Ubuntu comes with some basic software for touching up images, but I wanted to do a little more than that.
GIMP (short for GNU Image Manipulation Project) is open source image editing software. It is available in the Software Centre, so it is easy to get hold of and install.
When you open GIMP you’ll see the traditional splash screen while it is loading.
Contrary to what it says in the screen shot above, it doesn’t take long at all. In fact it is considerably faster to load on my crumby old Dell than Photoshop is on my Windows 7 laptop.
Once it has finished loading, you will see three separate windows. I found the right hand window was squished up against the right hand side of the screen when I first launched GIMP, but it was easy to drag the edge of the window to resize it.
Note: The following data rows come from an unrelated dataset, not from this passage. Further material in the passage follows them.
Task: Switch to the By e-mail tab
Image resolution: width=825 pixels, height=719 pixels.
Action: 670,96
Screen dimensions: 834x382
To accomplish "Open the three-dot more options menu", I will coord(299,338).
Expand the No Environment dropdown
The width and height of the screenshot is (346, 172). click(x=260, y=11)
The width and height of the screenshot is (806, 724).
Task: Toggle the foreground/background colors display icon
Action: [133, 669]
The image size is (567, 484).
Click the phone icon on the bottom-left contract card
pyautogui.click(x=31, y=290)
It retains the size and position you set, so it has been fine since.
Now if (like me) you dive straight in and don’t read any instructions, you’ll find it pretty straight forward to get a handle on things. Firstly, in addition to being able to access all of the menus from the black menu bar at the top of the Unity desktop, you can also access a context menu (via a right click with the mouse) for common operations from the main GIMP window.
While writing blog posts, building web sites and generally playing around with pictures, I find myself using screen shots an awful lot. GIMP has a couple of great tools for doing just this!
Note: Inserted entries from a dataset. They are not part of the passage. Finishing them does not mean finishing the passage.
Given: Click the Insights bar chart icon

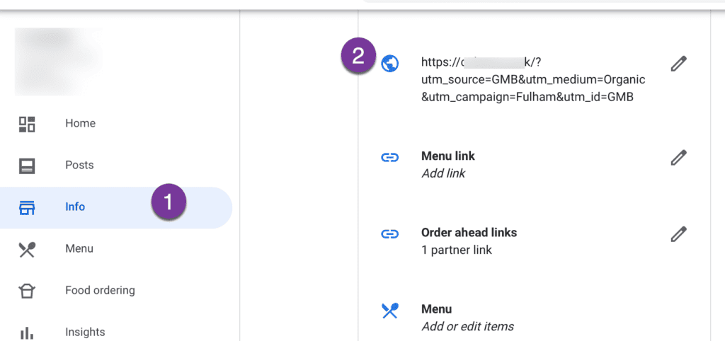Looking at the screenshot, I should (x=27, y=332).
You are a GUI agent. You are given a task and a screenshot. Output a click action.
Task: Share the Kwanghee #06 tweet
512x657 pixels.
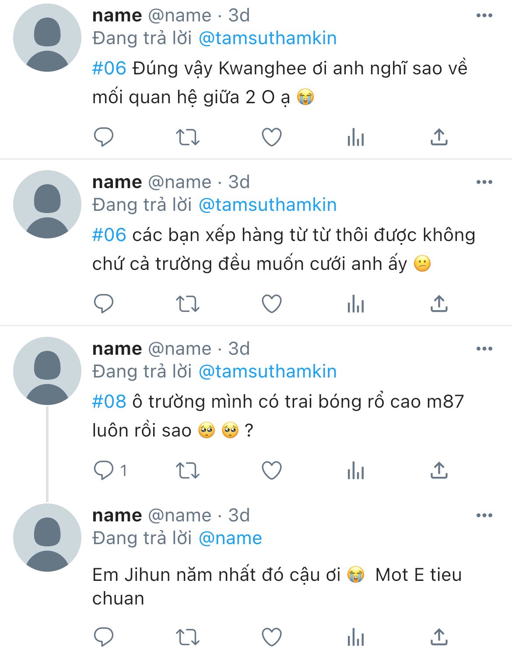coord(439,137)
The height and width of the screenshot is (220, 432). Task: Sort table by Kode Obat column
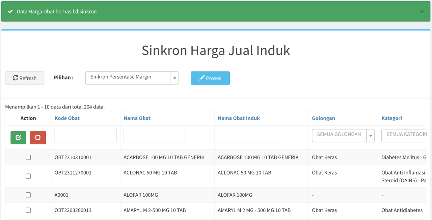tap(67, 118)
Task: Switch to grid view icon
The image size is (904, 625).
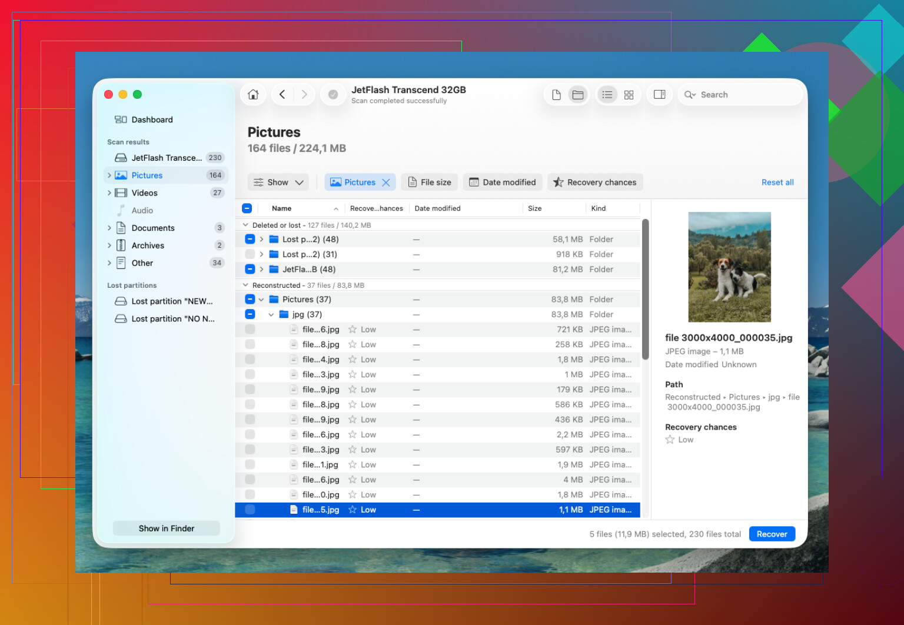Action: [x=629, y=95]
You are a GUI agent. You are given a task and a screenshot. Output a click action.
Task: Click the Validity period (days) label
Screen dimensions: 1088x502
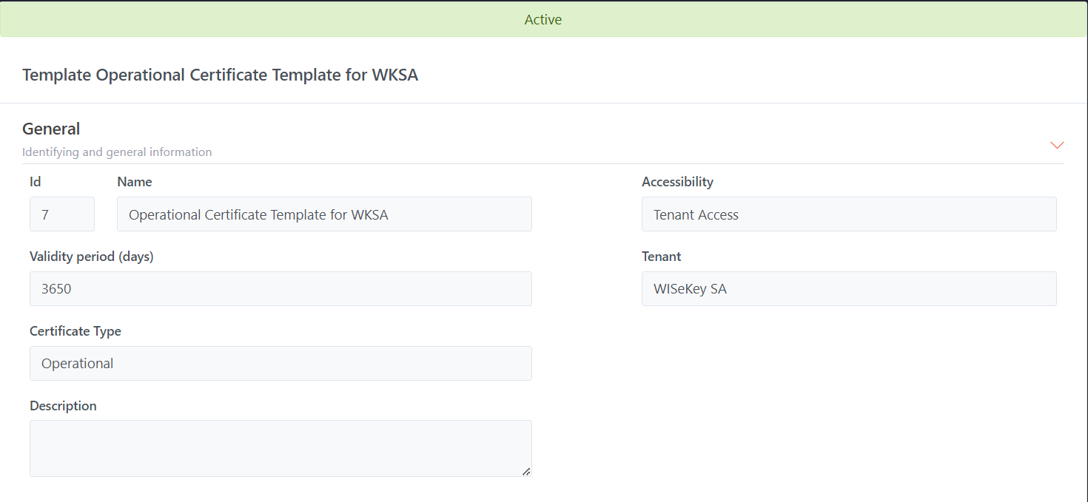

Choosing File > Create > From Webpage… prompts you to enter a URL.
After clicking on the Create button, the application downloads the webpage and generates an image from it. Brilliant! Now when I need to grab an image of a site I no longer have to edit out the browser. A big time saver!
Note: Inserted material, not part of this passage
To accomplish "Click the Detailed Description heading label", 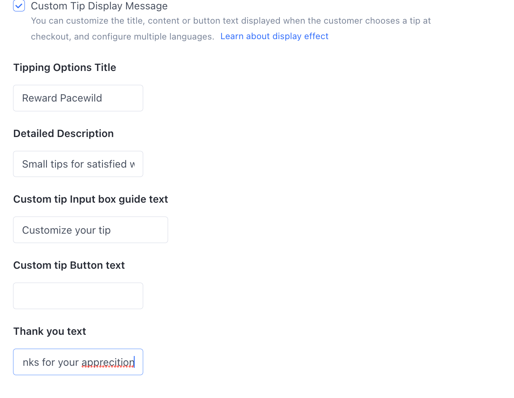I will tap(63, 134).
Choosing File > Create > Screenshot… launches GIMPs screenshot options.
The ability to set a delay is key, as it gives you as much time as you need to get things just right for that perfect screen shot.
There is a Screenshot application in Ubuntu that is separate from GIMP and you can access that through the Dash. However, using GIMPs own tool is much quicker and dumps the images straight into GIMP ready for editing.
Choosing the standard save options lets you save pictures using GIMPs own file formats.
In order to save something as a jpg, gif, png or some other file format, you need to select the Export or Export to option.
Handily, if you open an image file that has already been created you will see an option in the File menu to overwrite the existing file. So, you don’t need to export every time you want to save that all important jpg.
GIMP comes with a whole heap of tools and filters for you to use. It also supports graphics tablets readily enough and handles pressure sensitivity well.
I found the brushes responsive and easy to use, which is always a bonus. I won’t go into details about the various brushes here, as there are far too many to fit into one tiny blog post!
The same goes for the various filters and special effects you can employ, including animation! So here is a short gallery showing some of things you can do. Disclaimer: Excuse the drawing, it was knocked up in a couple of minutes. Additional Disclaimer: Excuse all the images of myself!
I have been using GIMP for a few weeks now, but I am only just scratching the surface of what it can do. Considering it is free I am very impressed so far. It is definitely on my list of must have applications for Working without Windows.